[Task instructions] What you write must be the listing below in full, word for word, minus its pictures.
——————————
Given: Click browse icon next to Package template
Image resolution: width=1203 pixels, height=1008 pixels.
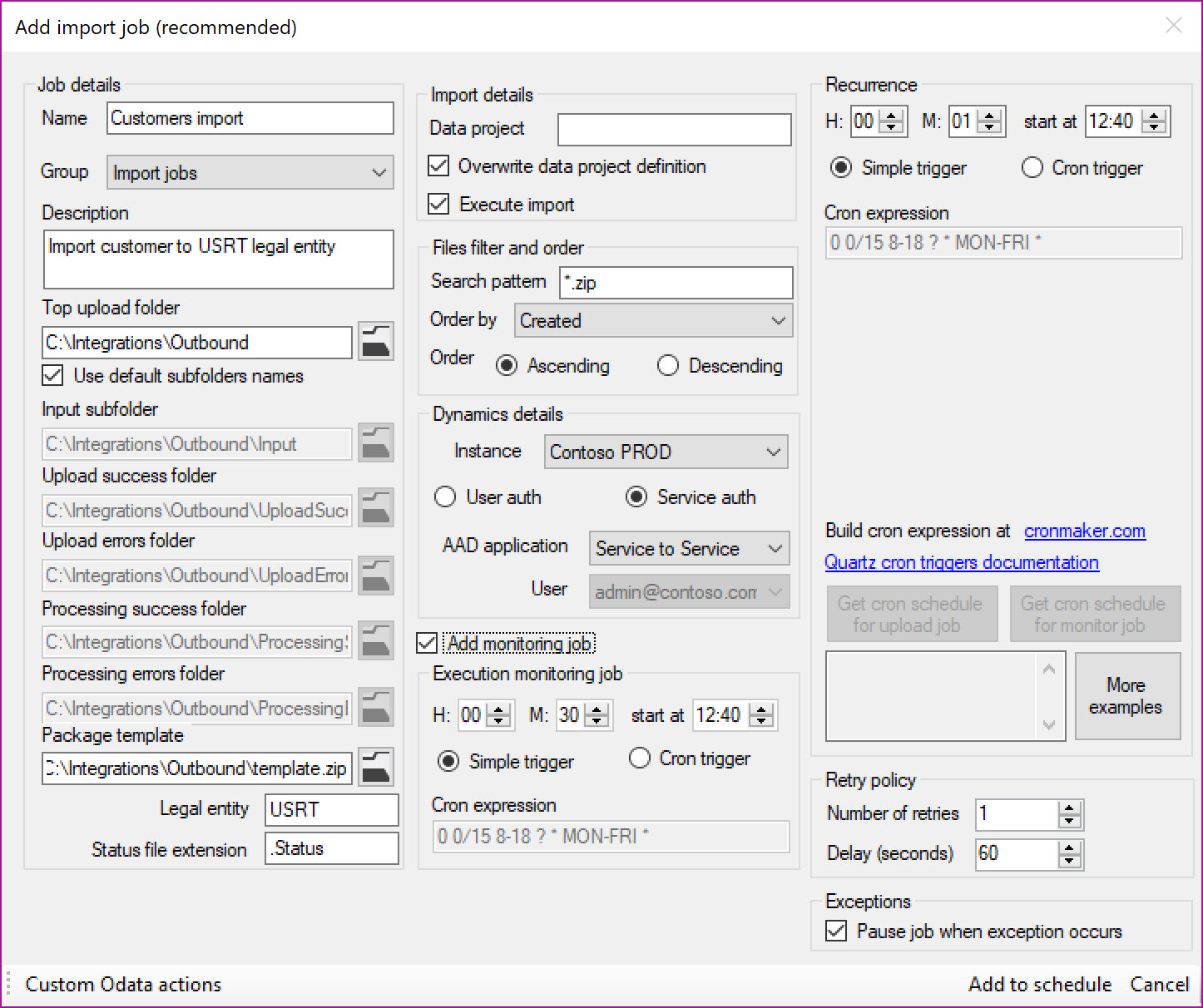Looking at the screenshot, I should tap(376, 767).
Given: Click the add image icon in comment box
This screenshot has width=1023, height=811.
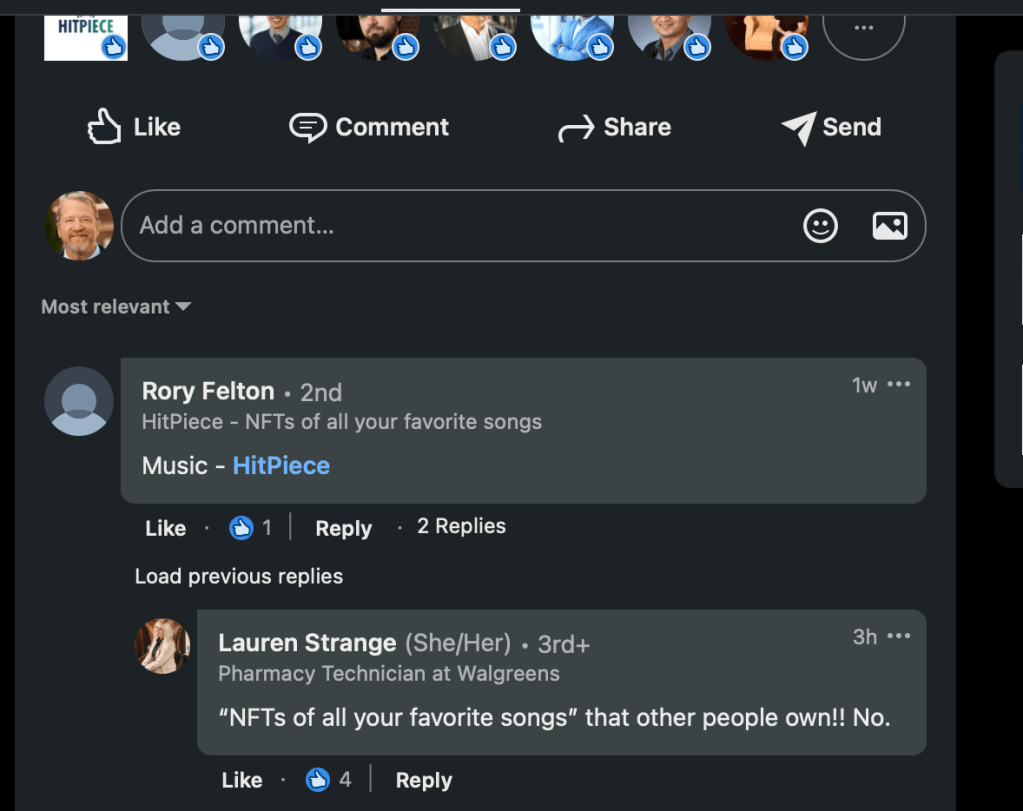Looking at the screenshot, I should click(889, 226).
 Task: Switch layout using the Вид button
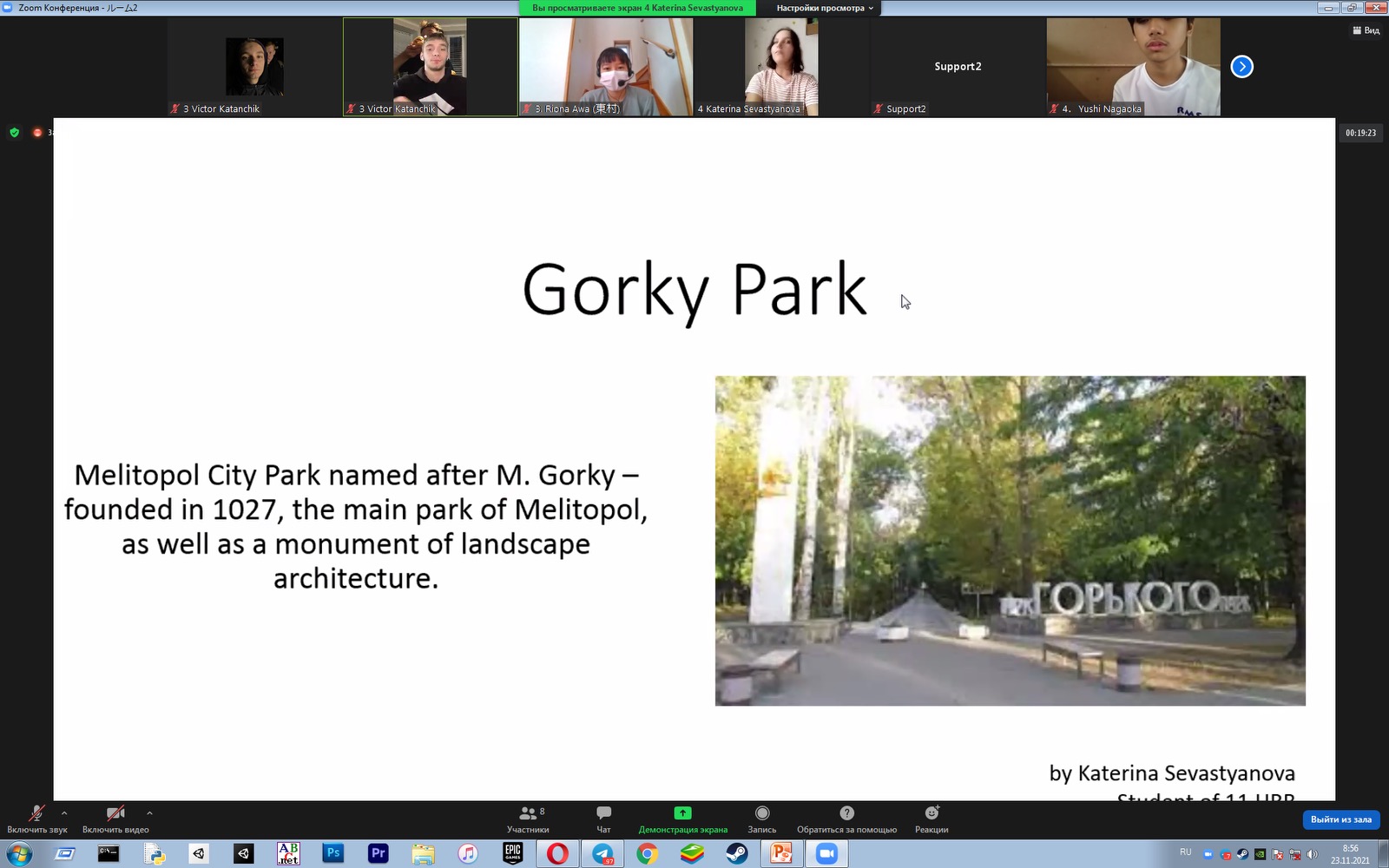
——————————
[Solution for this task]
Given: Click browse icon next to Package template
Image resolution: width=1203 pixels, height=1008 pixels.
Looking at the screenshot, I should tap(376, 767).
Given: Click the add image icon in comment box
This screenshot has width=1023, height=811.
Looking at the screenshot, I should click(889, 226).
 Task: Switch layout using the Вид button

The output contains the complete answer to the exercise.